Staff can use that simple phrase with campers to let them know that while they are being asked to stretch themselves, they are fully supported if they decide to sit out of a ropes course challenge or group game they find overwhelming.
CampWell is built on the belief that there are six aspects of health that contribute to a person’s overall wellness: emotional, spiritual, mental, social/community, environmental, and physical. Monford asked the staff to consider which of these is the first one to falter for them, the most difficult to maintain. Of course, this leads to a discussion of how each affects the other, and how difficult it is to feel emotionally well, for example, when sleep deprived, sick, or hungry.
CampWell is built on the belief that there are six aspects of
health that contribute to a person’s overall wellness: emotional, spiritual, mental, environmental, social, and physical.
Displayed as six petals on a flower, these aspects of health speak to the overall mission of the Foundation in important ways. Howard Butt Jr. was open about his own struggles with depression long before it was common, especially for men, to do so. His intuitive understanding that being in a beautiful natural setting with attention to spiritual health has led to much of the programming in the Canyon today.
His mother, Mary Elizabeth Holdsworth Butt, also imbued the Foundation with a commitment to social and physical health. Taken all together, the petals of the flower represent a broader picture of flourishing, and, David Rogers believes, camps have a large part to play for the rising generations.
In Texas alone, 6,000-8,000 students are hired to work at summer camps every year.

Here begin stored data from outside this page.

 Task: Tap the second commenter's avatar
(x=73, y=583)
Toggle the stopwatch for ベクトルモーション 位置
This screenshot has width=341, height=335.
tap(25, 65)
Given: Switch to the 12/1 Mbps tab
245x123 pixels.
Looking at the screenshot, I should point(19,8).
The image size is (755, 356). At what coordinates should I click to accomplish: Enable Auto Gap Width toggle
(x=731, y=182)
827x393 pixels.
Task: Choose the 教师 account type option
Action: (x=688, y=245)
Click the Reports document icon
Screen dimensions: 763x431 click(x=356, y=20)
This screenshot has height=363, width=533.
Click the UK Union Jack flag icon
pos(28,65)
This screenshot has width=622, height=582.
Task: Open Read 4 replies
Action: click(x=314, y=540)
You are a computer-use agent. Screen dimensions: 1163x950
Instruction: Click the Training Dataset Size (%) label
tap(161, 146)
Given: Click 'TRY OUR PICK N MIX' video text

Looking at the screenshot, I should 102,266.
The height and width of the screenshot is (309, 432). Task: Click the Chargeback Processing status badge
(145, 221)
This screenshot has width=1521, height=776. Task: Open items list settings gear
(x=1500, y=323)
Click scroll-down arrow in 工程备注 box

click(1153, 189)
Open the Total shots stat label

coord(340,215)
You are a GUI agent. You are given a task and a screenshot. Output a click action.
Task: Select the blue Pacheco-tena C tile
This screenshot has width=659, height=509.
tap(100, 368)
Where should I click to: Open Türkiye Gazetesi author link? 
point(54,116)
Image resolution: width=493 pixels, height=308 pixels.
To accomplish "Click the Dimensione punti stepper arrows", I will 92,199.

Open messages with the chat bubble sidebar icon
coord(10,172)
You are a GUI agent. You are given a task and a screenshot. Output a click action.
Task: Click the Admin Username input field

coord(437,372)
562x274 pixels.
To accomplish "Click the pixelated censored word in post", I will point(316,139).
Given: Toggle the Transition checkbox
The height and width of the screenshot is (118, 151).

At recommended ratios, this puts the number of summer campers between 30,000-40,000. By steeping camp culture in wellness, David reasoned, these thousands would return to school and college campuses with a contagious commitment. Camp is already formational. If you’ve ever known a young person before and after their first summer on staff at camp, you know how transformational it can be. What if, Rogers reasoned, part of that transformation was the potential to spread healthy, empathetic, compassionate ways of interacting? What might that do to ease the loneliness and isolation plaguing young people?
“Personally, I think that CampWell is transforming the industry,” Hamilton said. “The outcomes of our work are seeping into camp cultures around the country.”
Getting CampWell training to more camps became a priority almost immediately. In 2024 ACA’s research and education division will get a baseline measurement to determine what each participating camp planned to implement, as well as what was actually implemented. ACA will then collect data on how staff and campers characterize their wellbeing and track staff-reported incidents that have to do with mental wellbeing. From this baseline, the partners will be able to measure the growth not only in number of camps reached, but the effectiveness of the program as well.
So far 75 camps have had their full-time staff participate in the six-hour intensive training, Hamilton said, and he expects to see many more as word gets out.